Content starts

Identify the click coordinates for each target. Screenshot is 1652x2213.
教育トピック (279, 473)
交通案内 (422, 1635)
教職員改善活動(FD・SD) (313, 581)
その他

Content ends
Content starts

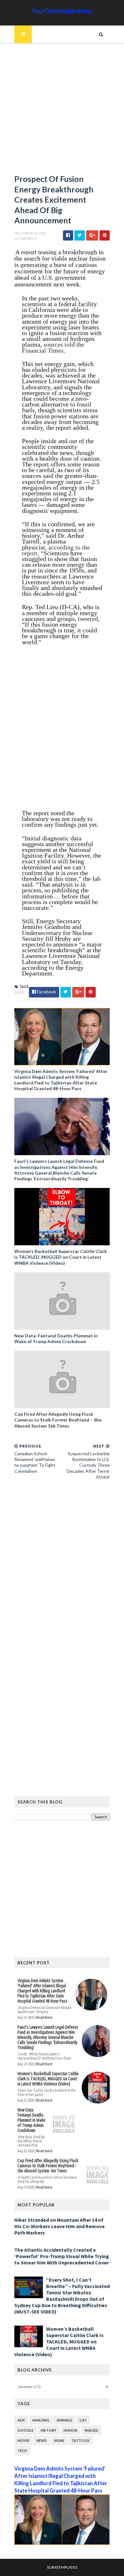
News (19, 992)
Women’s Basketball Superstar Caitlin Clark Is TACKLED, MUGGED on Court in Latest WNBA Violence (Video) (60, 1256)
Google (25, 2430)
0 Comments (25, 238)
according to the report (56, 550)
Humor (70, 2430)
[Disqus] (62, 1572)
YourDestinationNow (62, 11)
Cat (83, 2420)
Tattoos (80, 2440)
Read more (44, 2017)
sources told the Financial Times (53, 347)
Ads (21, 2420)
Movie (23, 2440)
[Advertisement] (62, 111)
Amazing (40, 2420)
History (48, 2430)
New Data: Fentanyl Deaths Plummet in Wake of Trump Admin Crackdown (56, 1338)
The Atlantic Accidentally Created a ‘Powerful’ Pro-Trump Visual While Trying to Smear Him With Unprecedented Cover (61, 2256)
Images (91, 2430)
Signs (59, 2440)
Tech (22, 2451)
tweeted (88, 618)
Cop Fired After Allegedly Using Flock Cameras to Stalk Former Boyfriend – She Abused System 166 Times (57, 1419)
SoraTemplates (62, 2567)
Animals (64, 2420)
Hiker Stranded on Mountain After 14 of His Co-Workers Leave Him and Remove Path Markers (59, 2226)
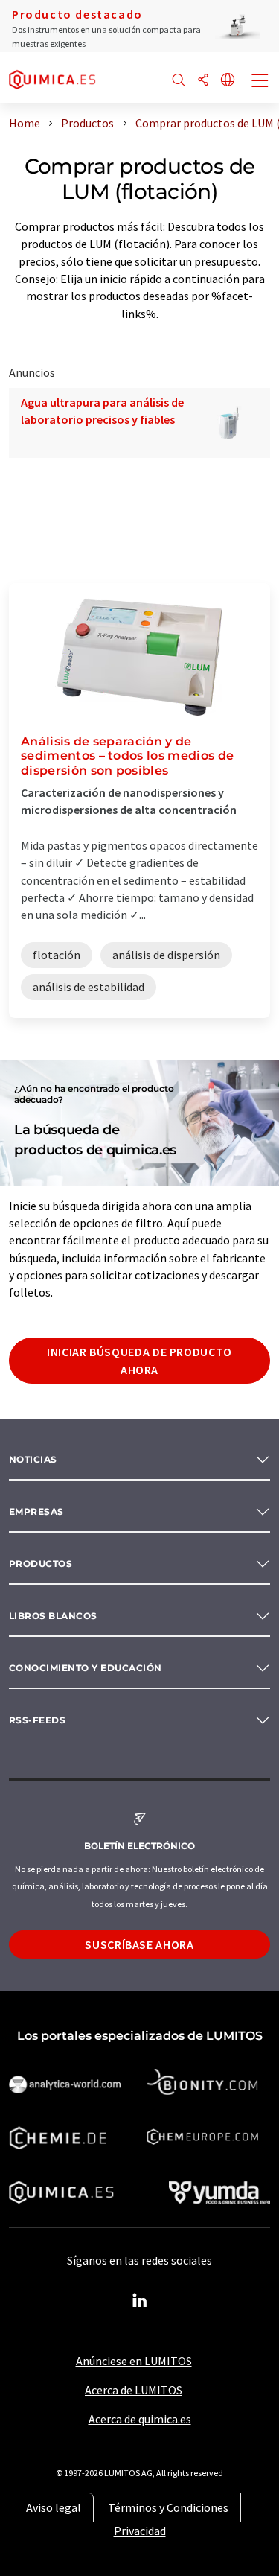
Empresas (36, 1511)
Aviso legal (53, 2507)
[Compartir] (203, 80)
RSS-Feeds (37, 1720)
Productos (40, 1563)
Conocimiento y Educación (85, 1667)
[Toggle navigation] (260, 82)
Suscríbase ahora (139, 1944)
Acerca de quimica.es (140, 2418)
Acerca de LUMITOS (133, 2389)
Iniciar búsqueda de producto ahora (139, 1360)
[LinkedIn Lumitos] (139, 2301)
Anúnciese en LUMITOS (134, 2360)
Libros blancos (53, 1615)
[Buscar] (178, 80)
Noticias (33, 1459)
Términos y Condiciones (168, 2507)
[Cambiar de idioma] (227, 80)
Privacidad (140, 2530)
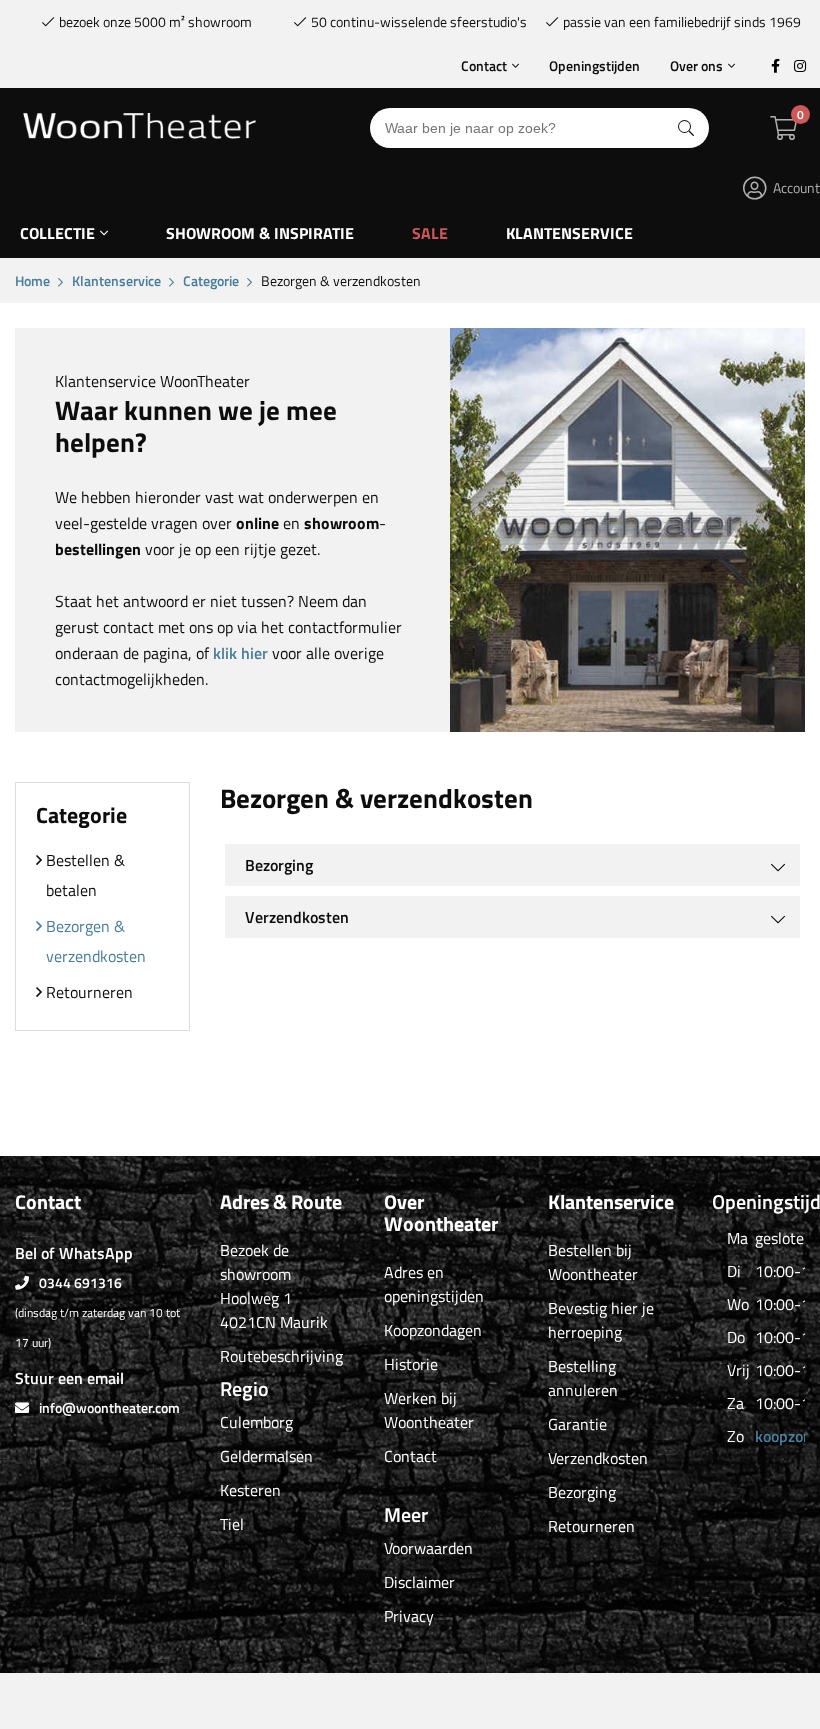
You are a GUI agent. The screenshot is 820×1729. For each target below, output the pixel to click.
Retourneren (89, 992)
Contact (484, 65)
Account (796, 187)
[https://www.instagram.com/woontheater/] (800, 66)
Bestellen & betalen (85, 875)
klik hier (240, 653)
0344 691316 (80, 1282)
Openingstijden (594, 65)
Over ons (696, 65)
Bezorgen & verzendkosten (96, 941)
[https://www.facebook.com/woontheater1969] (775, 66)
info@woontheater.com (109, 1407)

Content ends

The expected answer is a copy of every line in the entries that holds the word "click".

Written response:
Identify the click coordinates for each target. Screenshot is 1652x2213.
You are a GUI agent. The screenshot is 820×1729. For each target below, output the pixel to click.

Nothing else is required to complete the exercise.